Ecosyste.ms: Awesome

An open API service indexing awesome lists of open source software.

Awesome Lists | Featured Topics | Projects

https://github.com/okdp/jupyterlab-docker

okdp jupyterlab docker images
https://github.com/okdp/jupyterlab-docker

datascience docker jupyter jupyter-notebook jupyterhub jupyterlab k8s-spark python spark spark-kubernetes spark-python

Last synced: about 2 months ago
JSON representation

okdp jupyterlab docker images

Awesome Lists containing this project

README

        

# OKDP Jupyter Images

[![Build, test, tag, and push jupyter images](https://github.com/OKDP/jupyterlab-docker/actions/workflows/main.yml/badge.svg)](https://github.com/OKDP/jupyterlab-docker/actions/workflows/main.yml)

OKDP jupyter docker images based on [jupyter docker-stacks](https://github.com/jupyter/docker-stacks) source dockerfiles. It includes (read only copy) [jupyter docker-stacks](https://github.com/jupyter/docker-stacks) repository as a [git-subtree](https://www.atlassian.com/git/tutorials/git-subtree) sub project.

The project leverages the features provided by [jupyter docker-stacks](https://github.com/jupyter/docker-stacks):
- Build from the original [source docker files](docker-stacks/images)
- Customize the images by using docker ```build-arg``` build arguments
- Run the original [tests](docker-stacks/tests) at every pipeline trigger

The project provides an up to date jupyter lab images especially for pyspark.

# Images build workflow
## Build/Test

The [ci](.github/workflows/ci.yml) build pipeline contains 6 main reusable workflows:

1. [build-base-images-template](.github/workflows/build-base-images-template.yml): docker-stacks-foundation, base-notebook, minimal-notebook, scipy-notebook
2. [build-datascience-images-template](.github/workflows/build-datascience-images-template.yml): r-notebook, julia-notebook, tensorflow-notebook, pytorch-notebook
3. [build-spark-images-template](.github/workflows/build-spark-images-template.yml): pyspark-notebook, all-spark-notebook
4. [publish](.github/workflows/publish.yml): push the built images to the container registry (main branch only)
5. [auto-rerun](.github/workflows/auto-rerun.yml): partially re-run jobs in case of failures (github runner issues/main branch only)
6. [ci](.github/workflows/ci.yml): run ci pipeline at every contribution

![build pipeline](doc/_images/build-pipeline.png)

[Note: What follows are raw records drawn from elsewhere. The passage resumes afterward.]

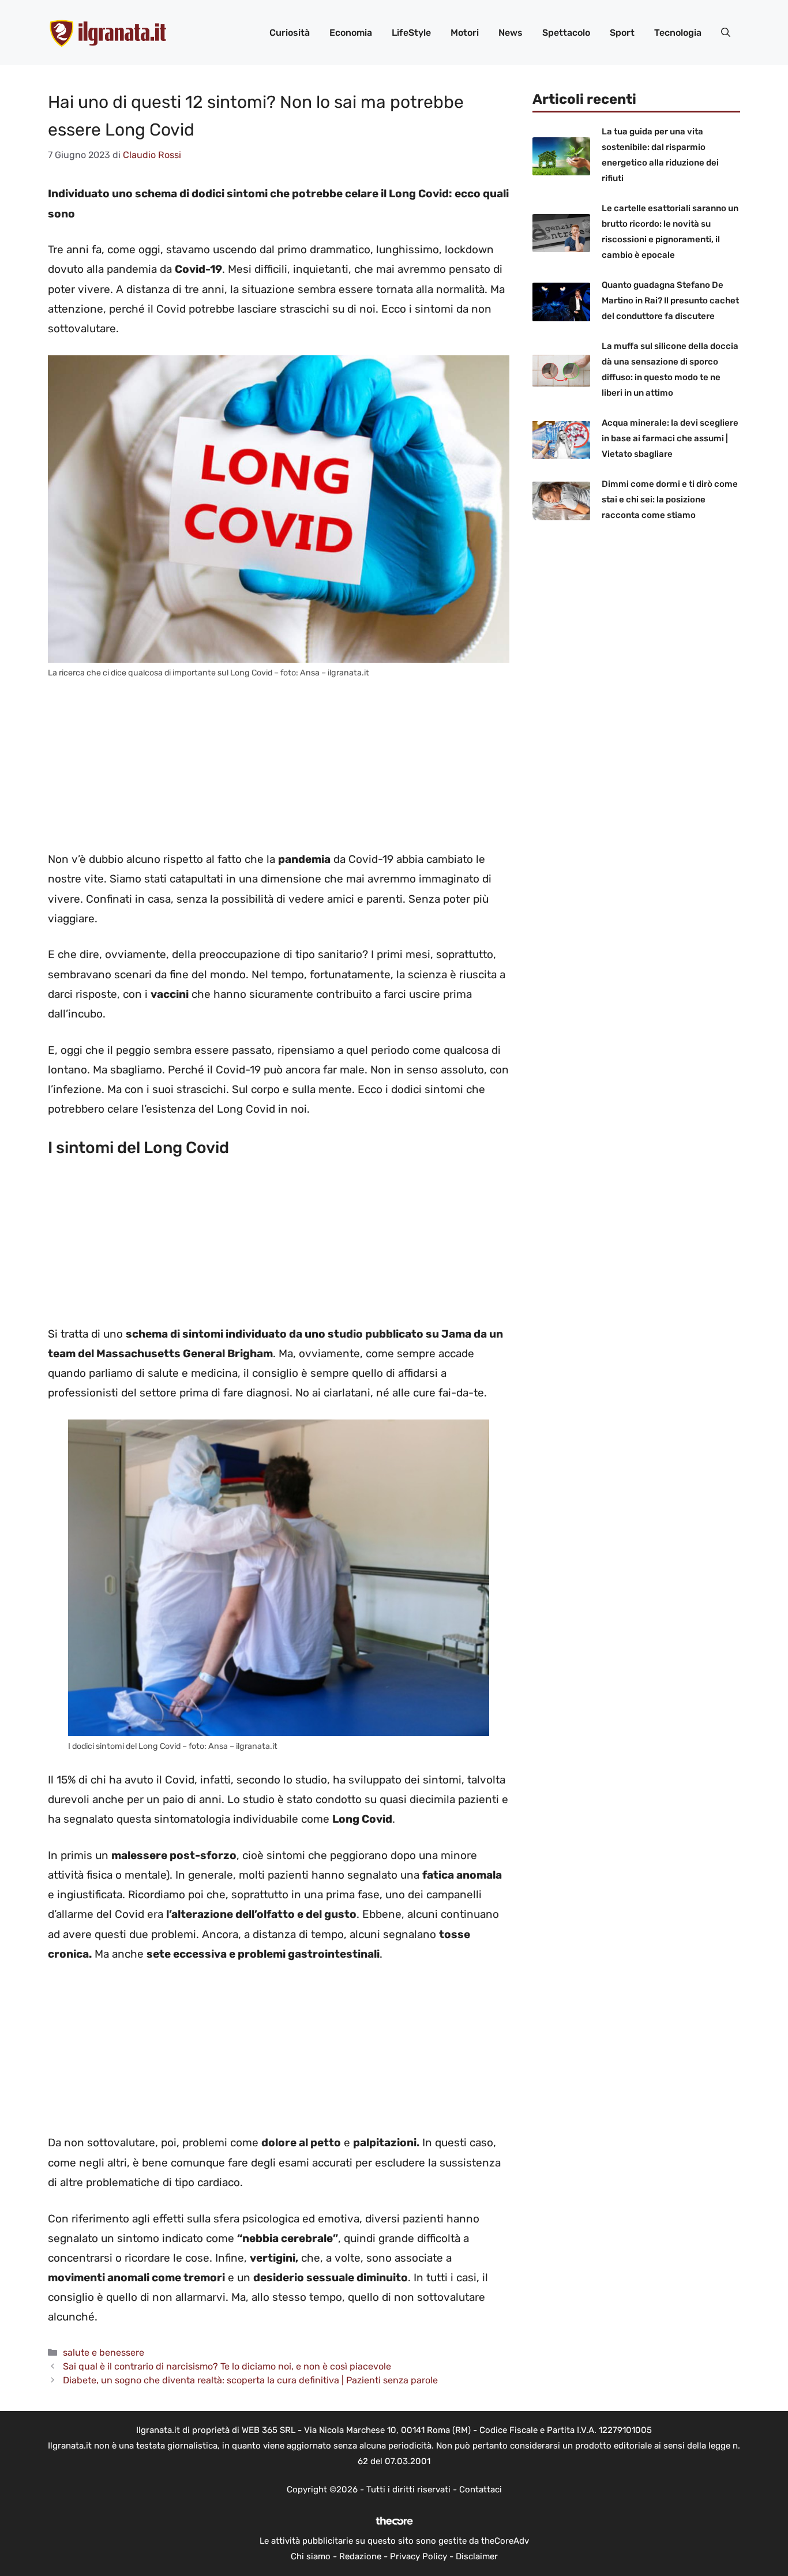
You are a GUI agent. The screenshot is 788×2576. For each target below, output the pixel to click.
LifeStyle (411, 32)
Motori (465, 32)
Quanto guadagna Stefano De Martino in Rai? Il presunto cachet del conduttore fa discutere (670, 300)
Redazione (360, 2556)
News (510, 32)
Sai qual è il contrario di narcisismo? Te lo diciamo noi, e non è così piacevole (227, 2366)
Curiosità (289, 32)
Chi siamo (311, 2556)
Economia (350, 32)
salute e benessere (103, 2352)
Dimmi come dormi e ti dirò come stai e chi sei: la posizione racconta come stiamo (670, 499)
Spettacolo (566, 32)
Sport (622, 32)
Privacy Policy (418, 2556)
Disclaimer (477, 2556)
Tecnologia (677, 32)
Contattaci (480, 2489)
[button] (725, 33)
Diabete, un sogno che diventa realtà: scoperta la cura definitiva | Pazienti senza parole (250, 2380)
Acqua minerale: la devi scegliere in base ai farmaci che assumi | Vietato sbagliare (670, 438)
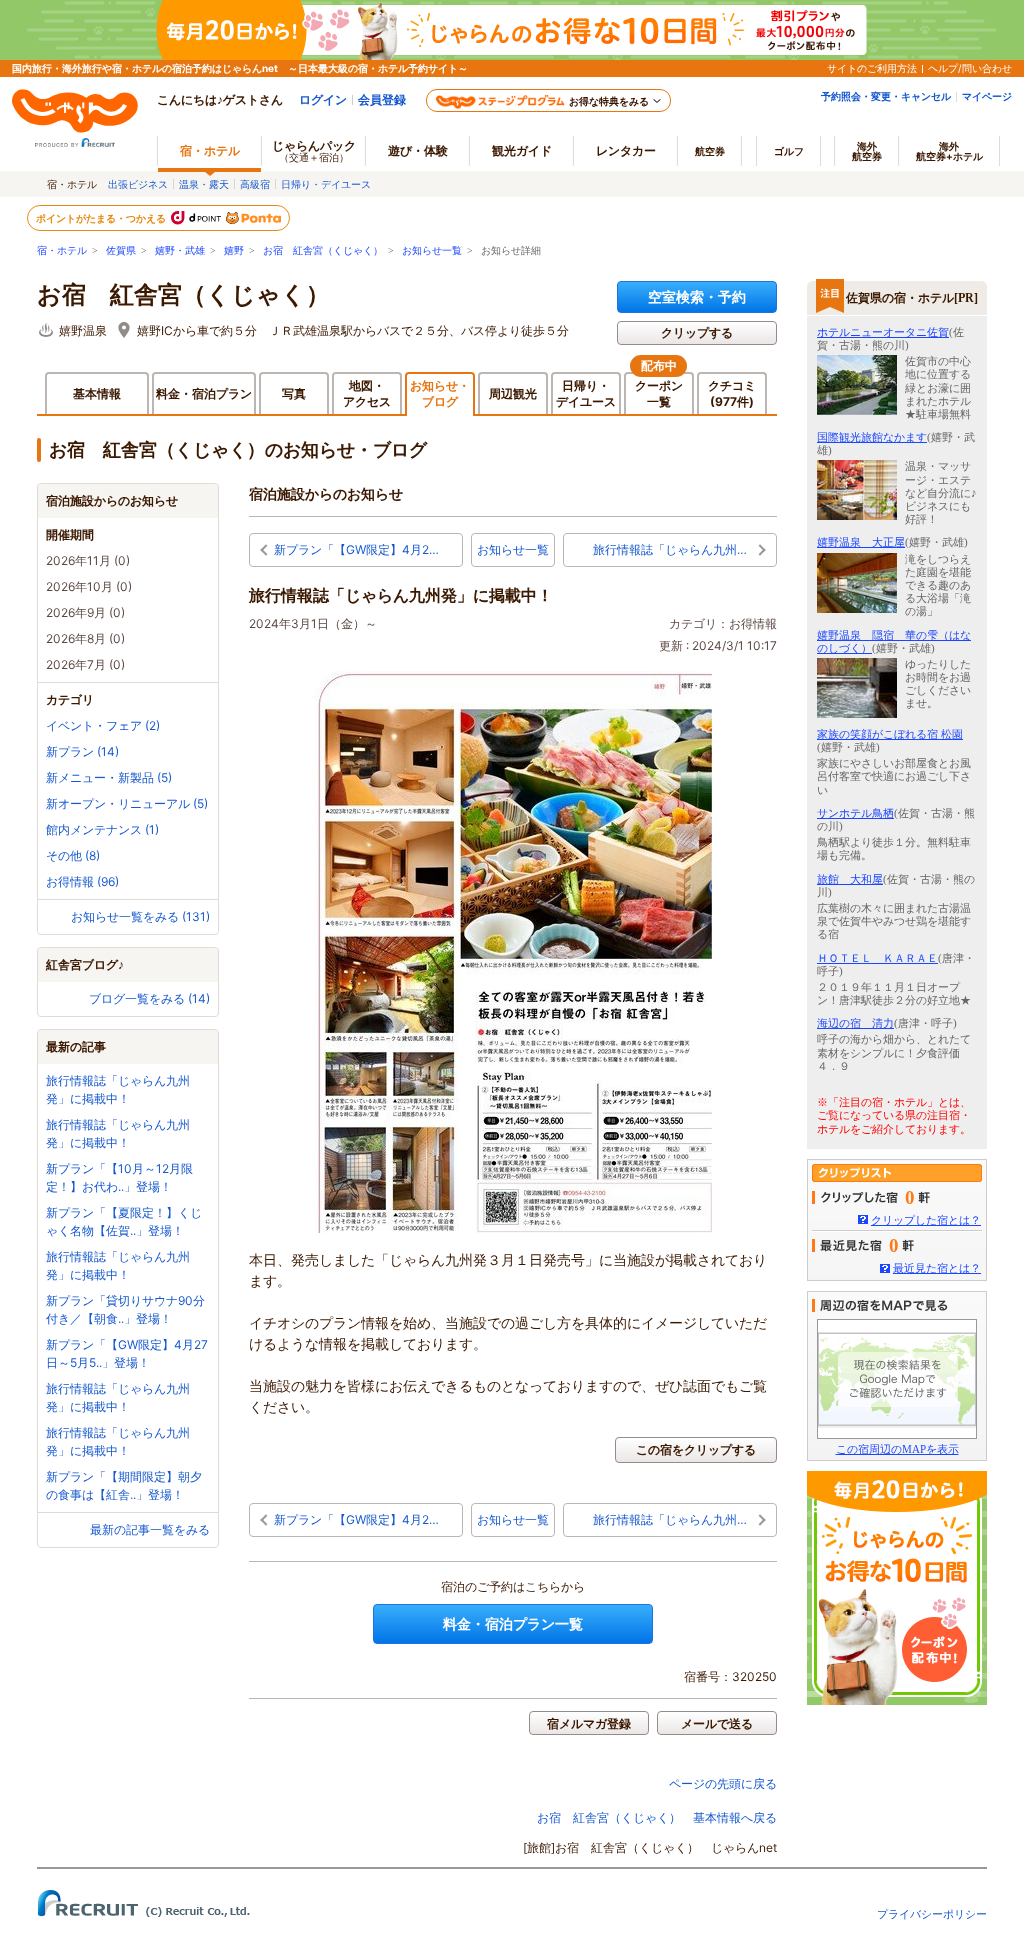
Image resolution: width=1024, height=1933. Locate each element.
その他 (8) (73, 855)
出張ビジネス (138, 184)
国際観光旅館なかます (872, 437)
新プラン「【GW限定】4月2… (356, 549)
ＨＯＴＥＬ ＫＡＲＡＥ (877, 958)
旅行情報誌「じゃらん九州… (670, 549)
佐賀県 (121, 250)
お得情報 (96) (82, 881)
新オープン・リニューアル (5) (127, 803)
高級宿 (255, 184)
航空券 (710, 151)
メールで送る (717, 1723)
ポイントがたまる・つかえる (102, 218)
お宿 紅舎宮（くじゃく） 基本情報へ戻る (657, 1817)
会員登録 (382, 99)
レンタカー (626, 150)
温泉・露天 (204, 184)
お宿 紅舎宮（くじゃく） (323, 250)
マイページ (987, 96)
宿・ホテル (62, 250)
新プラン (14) (82, 751)
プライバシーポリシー (932, 1914)
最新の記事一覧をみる (150, 1529)
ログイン (323, 99)
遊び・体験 (418, 150)
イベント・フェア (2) (103, 725)
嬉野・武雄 (180, 250)
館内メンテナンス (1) (102, 829)
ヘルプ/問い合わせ (970, 68)
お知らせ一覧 (432, 250)
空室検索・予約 (697, 296)
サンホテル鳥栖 (855, 813)
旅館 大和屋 (850, 879)
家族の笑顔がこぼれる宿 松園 (890, 734)
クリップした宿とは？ (926, 1220)
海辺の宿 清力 (855, 1023)
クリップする (697, 332)
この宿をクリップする (696, 1449)
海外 (867, 151)
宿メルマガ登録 (589, 1723)
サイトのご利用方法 (872, 68)
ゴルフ (789, 151)
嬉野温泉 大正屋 (861, 542)
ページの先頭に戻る (723, 1783)
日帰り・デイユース (326, 184)
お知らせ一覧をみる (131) (140, 916)
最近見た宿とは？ (937, 1268)
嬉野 (234, 250)
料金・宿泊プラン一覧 (513, 1623)
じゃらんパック (314, 150)
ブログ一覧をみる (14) (149, 998)
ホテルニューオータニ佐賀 (883, 332)
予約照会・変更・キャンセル (886, 96)
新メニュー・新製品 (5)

The build is based on the [version compatibility matrix](.build/.versions.yml).

The [build-matrix](.build/.versions.yml#L42) section defines the components versions to build. It behaves like a filter of the parent [compatibility-matrix](.build/.versions.yml#L5) section to limit the versions combintations to build. The build process ensures only the compatible versions are built:

For example, the following build-matrix:

```yaml
build-matrix:
python_version: ['3.9', '3.10', '3.11']
spark_version: [3.2.4, 3.3.4, 3.4.2, 3.5.0]
java_version: [11, 17]
scala_version: [2.12]
```

Will build the following versions combinations in regards to [compatibility-matrix](.build/.versions.yml#5) section:
- spark3.3.4-python3.10-java17-scala2.12
- spark3.5.0-python3.11-java17-scala2.12
- spark3.4.2-python3.11-java17-scala2.12
- spark3.2.4-python3.9-java11-scala2.12

By default, if no filter is specified:

```yaml
build-matrix:
```

All compatible versions combinations are built.

Finally, all the images are tested against the original [tests](docker-stacks/tests) at every pipeline trigger

## Publishing

Development images with tags ```--latest``` suffix (ex.: spark3.2.4-python3.9-java11-scala2.12--latest) are produced at every pipeline run regardless of the git branch (main or not).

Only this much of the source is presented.